24 November 2014

Mile High Times Have Changed

You know that you have won the cultural battle, if not the entire war on drugs, when a blog promoted by the Denver Post, the leading daily newspaper in Colorado, is offering a video recipe at its website, on how to make marijuana infused pumpkin pie for Thanksgiving.

Some of the families enjoying their Thanksgiving dinners will be same sex couples married this fall, for the first time it has been legally possible to do so, under Colorado law.  Numerous leading politicians in recent Colorado history, including one of our seven sitting Congressmen, are openly gay.

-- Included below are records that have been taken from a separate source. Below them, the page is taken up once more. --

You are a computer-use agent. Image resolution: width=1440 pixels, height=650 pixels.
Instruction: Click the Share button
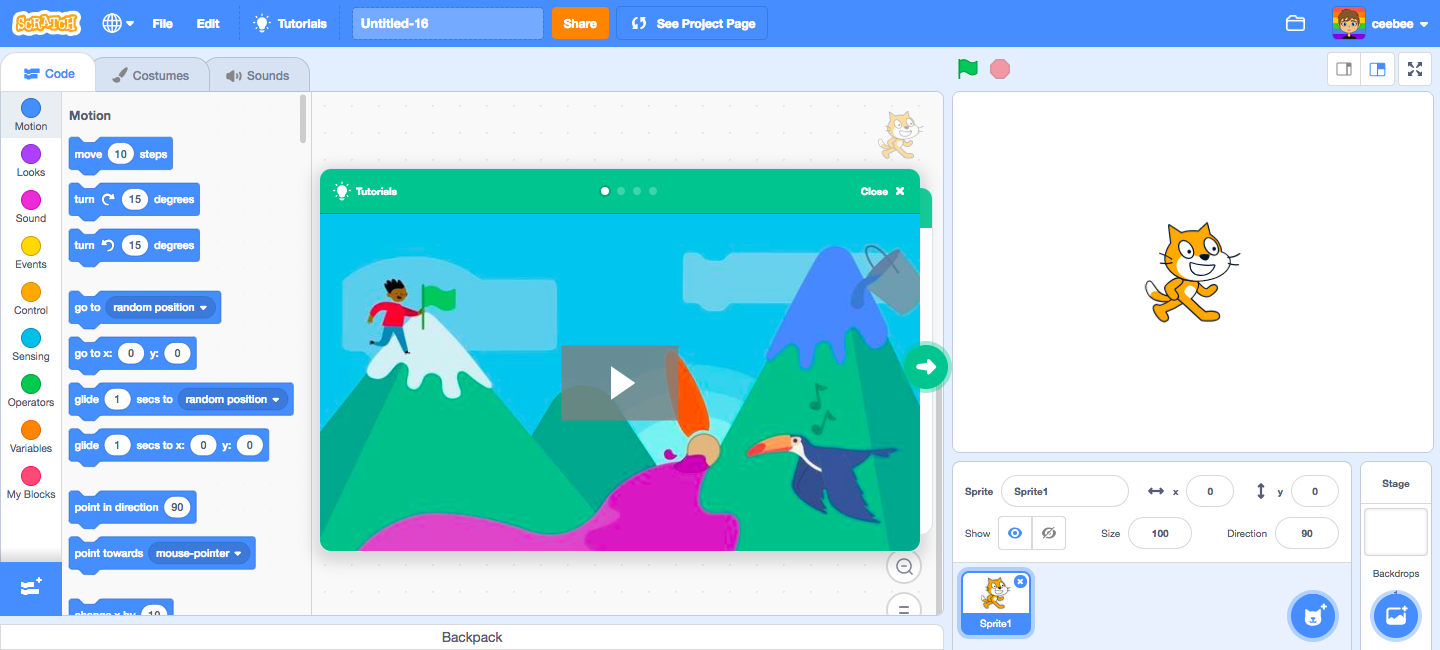pyautogui.click(x=580, y=22)
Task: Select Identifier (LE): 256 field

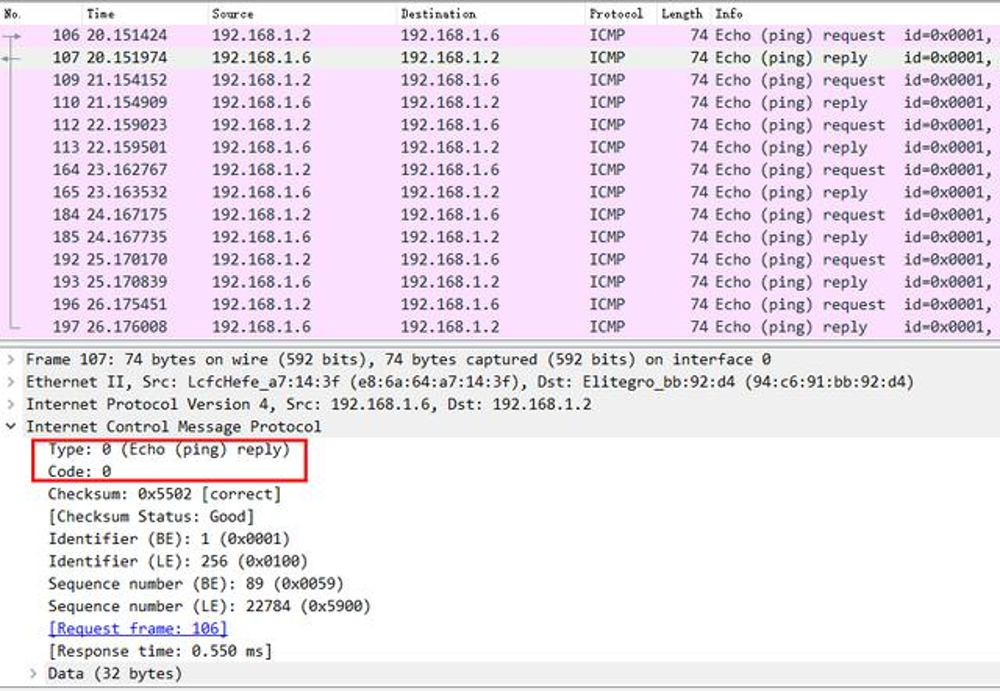Action: 177,561
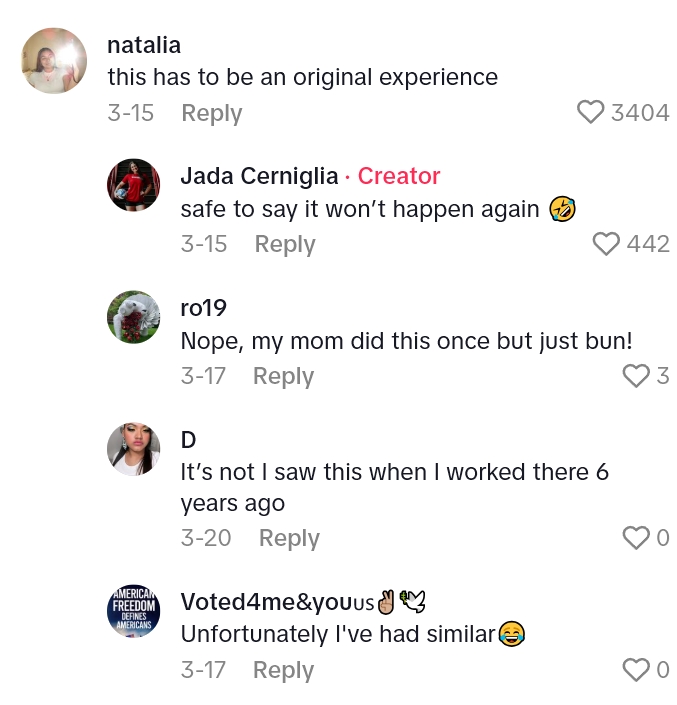The height and width of the screenshot is (705, 677).
Task: Open Jada Cerniglia's profile avatar
Action: pyautogui.click(x=133, y=185)
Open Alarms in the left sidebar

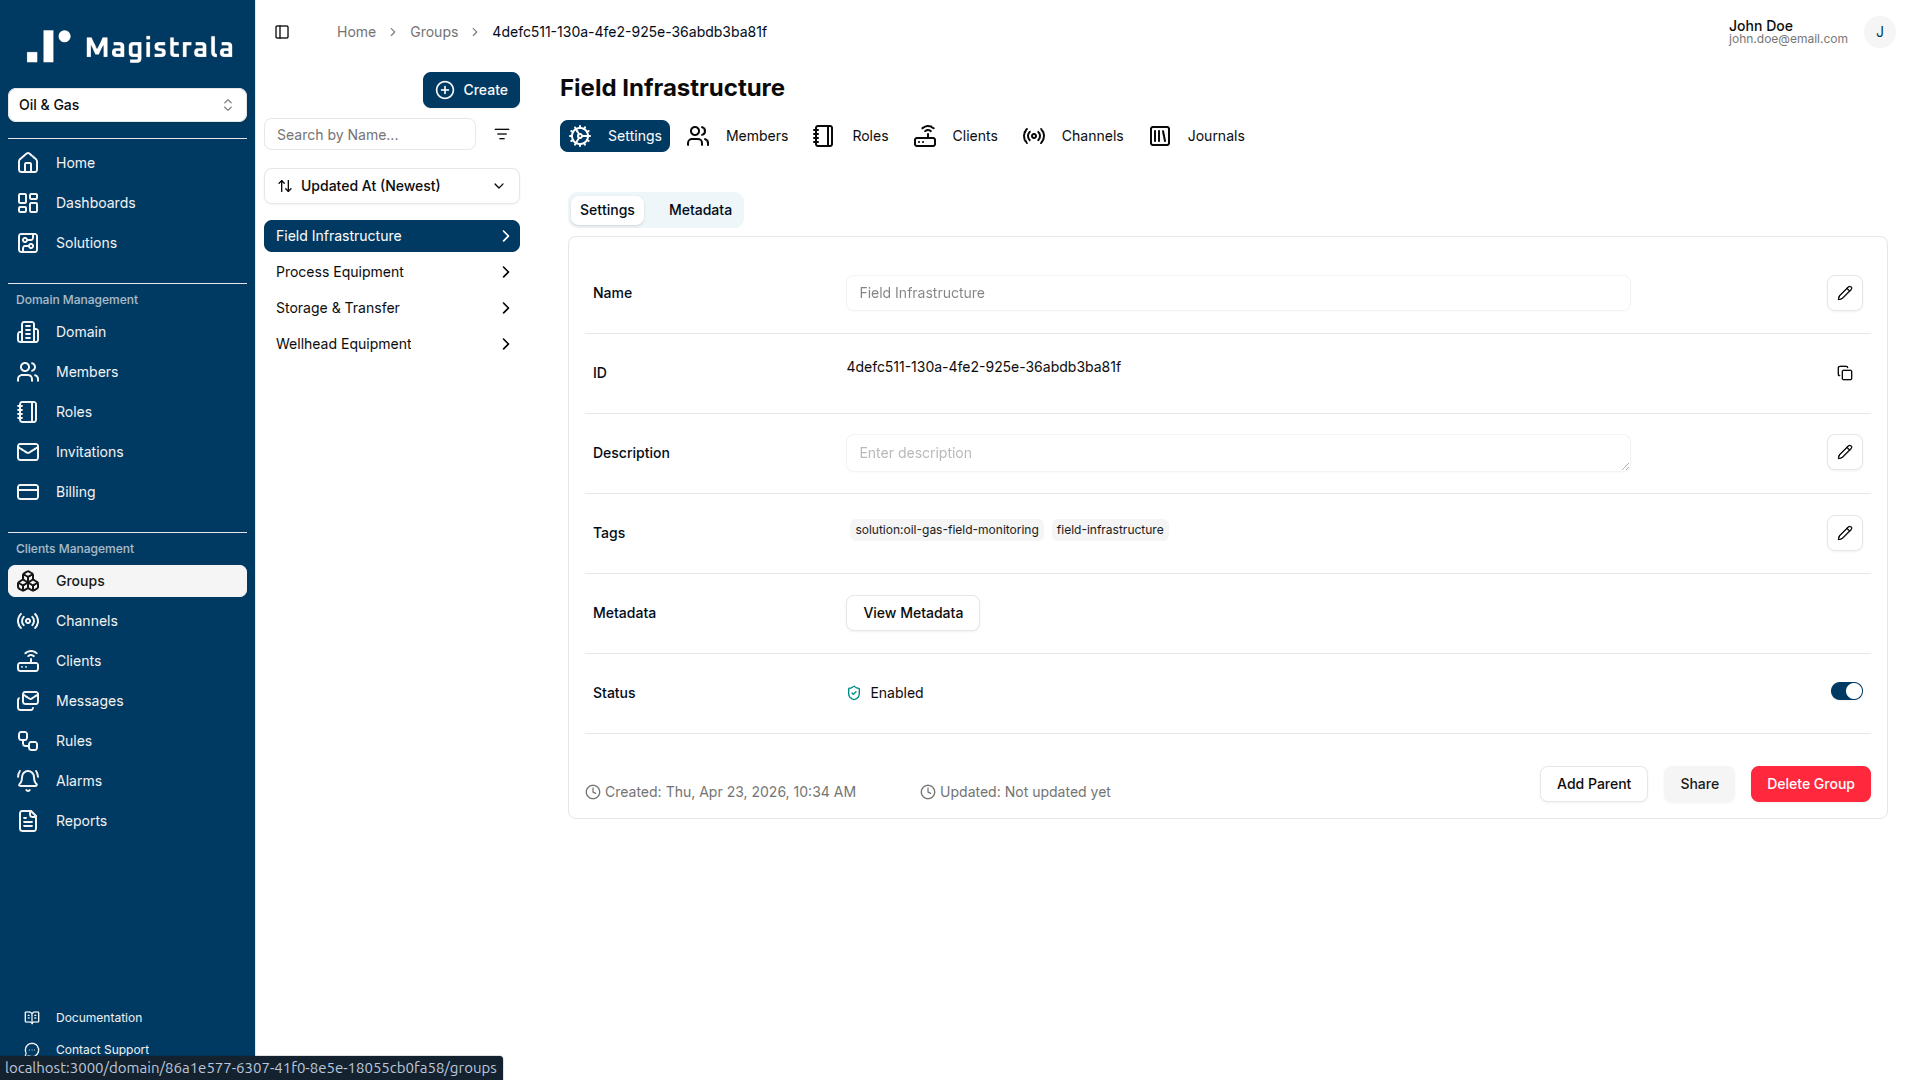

Neither gay rights nor marijuana legalization turned out to be important issues in the 2014 election in the end, and Coloradans once again overwhelmingly defeated an anti-abortion ballot issue, just as it had several times in past elections, despite the fact that they voted a U.S. Senate candidate who had strongly supported similar measures in the past.

Yet, despite these liberal social issues stances that would have been unthinkable when I graduated from high school, it is also worth noting that Colorado, overall, is not a particularly liberal state in terms of partisan politics.  Instead, Colorado is the quintessential purple state right now.

Colorado was the swing state in the 2012 Presidential election that put President Obama in office by a narrow margin.

This year, Colorado simultaneously elected Republicans to statewide office as U.S. Senator, Secretary of State, State Treasurer and Colorado Attorney General, and gave Republicans narrow control of the state senate and state congressional delegation, while re-electing a popular Democratic governor and giving Democrats narrow control of the state house.  Six statewide partisan election measurements went to the GOP, while two went to the Democrats.

All were reasonably close.  Fewer than 900 votes in one Adams County State Senate District decided control of the State Senate in an election where roughly 2,000,000 votes were cast statewide.  With the higher turnout of a Presidential election year, some of those eight statewide partisan tests might have gone the other way.